=== Records provided ===

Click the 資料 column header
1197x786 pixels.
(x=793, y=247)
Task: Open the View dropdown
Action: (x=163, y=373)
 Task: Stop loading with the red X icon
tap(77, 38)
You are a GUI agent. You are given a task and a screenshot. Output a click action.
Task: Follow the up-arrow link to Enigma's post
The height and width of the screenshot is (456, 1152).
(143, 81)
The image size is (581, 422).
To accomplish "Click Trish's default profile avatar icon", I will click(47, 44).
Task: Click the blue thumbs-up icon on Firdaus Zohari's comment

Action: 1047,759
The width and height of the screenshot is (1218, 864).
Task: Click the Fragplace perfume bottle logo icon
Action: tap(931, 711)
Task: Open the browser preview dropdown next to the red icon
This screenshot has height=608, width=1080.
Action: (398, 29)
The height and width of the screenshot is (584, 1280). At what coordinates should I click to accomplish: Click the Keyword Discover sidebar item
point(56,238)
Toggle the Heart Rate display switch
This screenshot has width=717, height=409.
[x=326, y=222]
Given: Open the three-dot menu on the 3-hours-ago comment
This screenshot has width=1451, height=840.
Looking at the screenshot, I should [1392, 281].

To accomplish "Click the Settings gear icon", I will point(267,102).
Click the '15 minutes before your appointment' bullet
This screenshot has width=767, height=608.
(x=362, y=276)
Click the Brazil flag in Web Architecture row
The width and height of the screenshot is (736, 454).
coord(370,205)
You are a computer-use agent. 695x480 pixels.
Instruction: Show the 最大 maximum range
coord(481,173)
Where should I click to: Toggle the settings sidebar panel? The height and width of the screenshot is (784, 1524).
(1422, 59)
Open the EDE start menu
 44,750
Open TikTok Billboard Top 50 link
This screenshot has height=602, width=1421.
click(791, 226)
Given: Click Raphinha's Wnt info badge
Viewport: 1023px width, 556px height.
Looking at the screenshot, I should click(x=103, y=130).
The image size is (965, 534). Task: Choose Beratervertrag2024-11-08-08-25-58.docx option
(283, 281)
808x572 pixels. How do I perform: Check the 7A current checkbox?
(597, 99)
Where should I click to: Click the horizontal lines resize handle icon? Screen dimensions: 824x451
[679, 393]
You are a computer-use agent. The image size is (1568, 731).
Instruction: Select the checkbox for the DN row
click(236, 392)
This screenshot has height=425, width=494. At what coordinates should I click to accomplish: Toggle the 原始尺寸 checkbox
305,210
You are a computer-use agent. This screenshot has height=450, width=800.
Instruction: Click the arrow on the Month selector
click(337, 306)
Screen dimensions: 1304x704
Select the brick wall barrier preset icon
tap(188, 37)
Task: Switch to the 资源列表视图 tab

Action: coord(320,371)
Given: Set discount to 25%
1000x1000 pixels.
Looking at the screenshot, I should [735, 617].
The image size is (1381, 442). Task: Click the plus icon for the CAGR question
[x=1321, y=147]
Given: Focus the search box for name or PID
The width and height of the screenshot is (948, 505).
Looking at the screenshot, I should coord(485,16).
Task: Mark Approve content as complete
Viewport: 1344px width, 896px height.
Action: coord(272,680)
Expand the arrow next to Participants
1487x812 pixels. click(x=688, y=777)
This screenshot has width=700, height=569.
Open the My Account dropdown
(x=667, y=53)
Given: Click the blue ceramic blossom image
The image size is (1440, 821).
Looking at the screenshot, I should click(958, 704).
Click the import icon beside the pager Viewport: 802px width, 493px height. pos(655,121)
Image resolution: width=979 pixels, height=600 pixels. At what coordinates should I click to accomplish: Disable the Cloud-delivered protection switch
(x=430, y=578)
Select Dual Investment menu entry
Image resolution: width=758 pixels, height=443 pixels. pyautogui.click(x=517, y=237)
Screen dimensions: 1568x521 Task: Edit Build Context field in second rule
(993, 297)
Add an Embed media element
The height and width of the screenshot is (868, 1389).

===

[Exercise prompt] The answer is the run of lines above from the line containing "Task: Open the browser" through the line containing "Open TikTok Billboard Top 50 link", copied exactly and alone.

[Problem solution]
Task: Open the browser preview dropdown next to the red icon
This screenshot has height=608, width=1080.
Action: (398, 29)
The height and width of the screenshot is (584, 1280). At what coordinates should I click to accomplish: Click the Keyword Discover sidebar item
point(56,238)
Toggle the Heart Rate display switch
This screenshot has width=717, height=409.
[x=326, y=222]
Given: Open the three-dot menu on the 3-hours-ago comment
This screenshot has width=1451, height=840.
Looking at the screenshot, I should [1392, 281].

To accomplish "Click the Settings gear icon", I will point(267,102).
Click the '15 minutes before your appointment' bullet
This screenshot has width=767, height=608.
(x=362, y=276)
Click the Brazil flag in Web Architecture row
The width and height of the screenshot is (736, 454).
coord(370,205)
You are a computer-use agent. 695x480 pixels.
Instruction: Show the 最大 maximum range
coord(481,173)
Where should I click to: Toggle the settings sidebar panel? The height and width of the screenshot is (784, 1524).
(1422, 59)
Open the EDE start menu
 44,750
Open TikTok Billboard Top 50 link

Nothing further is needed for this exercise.